* Direction: Reproduce every line of the listing below verbatim, without altering any character.

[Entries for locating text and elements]
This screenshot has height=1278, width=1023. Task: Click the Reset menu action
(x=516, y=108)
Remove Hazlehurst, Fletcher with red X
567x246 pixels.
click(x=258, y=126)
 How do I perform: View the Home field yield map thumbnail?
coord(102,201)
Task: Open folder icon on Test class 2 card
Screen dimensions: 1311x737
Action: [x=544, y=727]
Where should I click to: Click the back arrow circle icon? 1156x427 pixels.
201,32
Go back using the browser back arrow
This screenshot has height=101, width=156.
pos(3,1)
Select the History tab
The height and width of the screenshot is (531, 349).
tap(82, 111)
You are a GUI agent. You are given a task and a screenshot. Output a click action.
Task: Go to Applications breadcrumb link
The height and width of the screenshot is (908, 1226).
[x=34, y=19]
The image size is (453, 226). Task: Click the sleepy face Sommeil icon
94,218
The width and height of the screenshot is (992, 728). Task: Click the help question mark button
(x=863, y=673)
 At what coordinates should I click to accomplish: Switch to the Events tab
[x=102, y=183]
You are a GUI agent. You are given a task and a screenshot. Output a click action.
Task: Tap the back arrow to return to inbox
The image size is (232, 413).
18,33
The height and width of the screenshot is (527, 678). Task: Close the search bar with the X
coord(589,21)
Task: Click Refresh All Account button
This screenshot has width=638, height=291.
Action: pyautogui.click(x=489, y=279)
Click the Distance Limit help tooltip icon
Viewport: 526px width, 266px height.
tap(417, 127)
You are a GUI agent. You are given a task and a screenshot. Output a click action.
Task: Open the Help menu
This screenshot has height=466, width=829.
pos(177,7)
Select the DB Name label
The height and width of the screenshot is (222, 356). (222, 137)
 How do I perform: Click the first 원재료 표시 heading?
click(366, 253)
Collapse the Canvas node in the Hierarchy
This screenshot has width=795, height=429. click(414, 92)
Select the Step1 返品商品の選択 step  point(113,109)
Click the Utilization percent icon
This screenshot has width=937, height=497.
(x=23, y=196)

* Written answer:
This screenshot has height=1278, width=1023. Task: Click the Reset menu action
(x=516, y=108)
Remove Hazlehurst, Fletcher with red X
567x246 pixels.
click(x=258, y=126)
 How do I perform: View the Home field yield map thumbnail?
coord(102,201)
Task: Open folder icon on Test class 2 card
Screen dimensions: 1311x737
Action: [x=544, y=727]
Where should I click to: Click the back arrow circle icon? 1156x427 pixels.
201,32
Go back using the browser back arrow
This screenshot has height=101, width=156.
pos(3,1)
Select the History tab
The height and width of the screenshot is (531, 349).
tap(82, 111)
You are a GUI agent. You are given a task and a screenshot. Output a click action.
Task: Go to Applications breadcrumb link
The height and width of the screenshot is (908, 1226).
[x=34, y=19]
The image size is (453, 226). Task: Click the sleepy face Sommeil icon
94,218
The width and height of the screenshot is (992, 728). Task: Click the help question mark button
(x=863, y=673)
 At what coordinates should I click to accomplish: Switch to the Events tab
[x=102, y=183]
You are a GUI agent. You are given a task and a screenshot. Output a click action.
Task: Tap the back arrow to return to inbox
The image size is (232, 413).
18,33
The height and width of the screenshot is (527, 678). Task: Close the search bar with the X
coord(589,21)
Task: Click Refresh All Account button
This screenshot has width=638, height=291.
Action: pyautogui.click(x=489, y=279)
Click the Distance Limit help tooltip icon
Viewport: 526px width, 266px height.
tap(417, 127)
You are a GUI agent. You are given a task and a screenshot. Output a click action.
Task: Open the Help menu
This screenshot has height=466, width=829.
pos(177,7)
Select the DB Name label
The height and width of the screenshot is (222, 356). (222, 137)
 How do I perform: Click the first 원재료 표시 heading?
click(366, 253)
Collapse the Canvas node in the Hierarchy
This screenshot has width=795, height=429. click(414, 92)
Select the Step1 返品商品の選択 step  point(113,109)
Click the Utilization percent icon
This screenshot has width=937, height=497.
(x=23, y=196)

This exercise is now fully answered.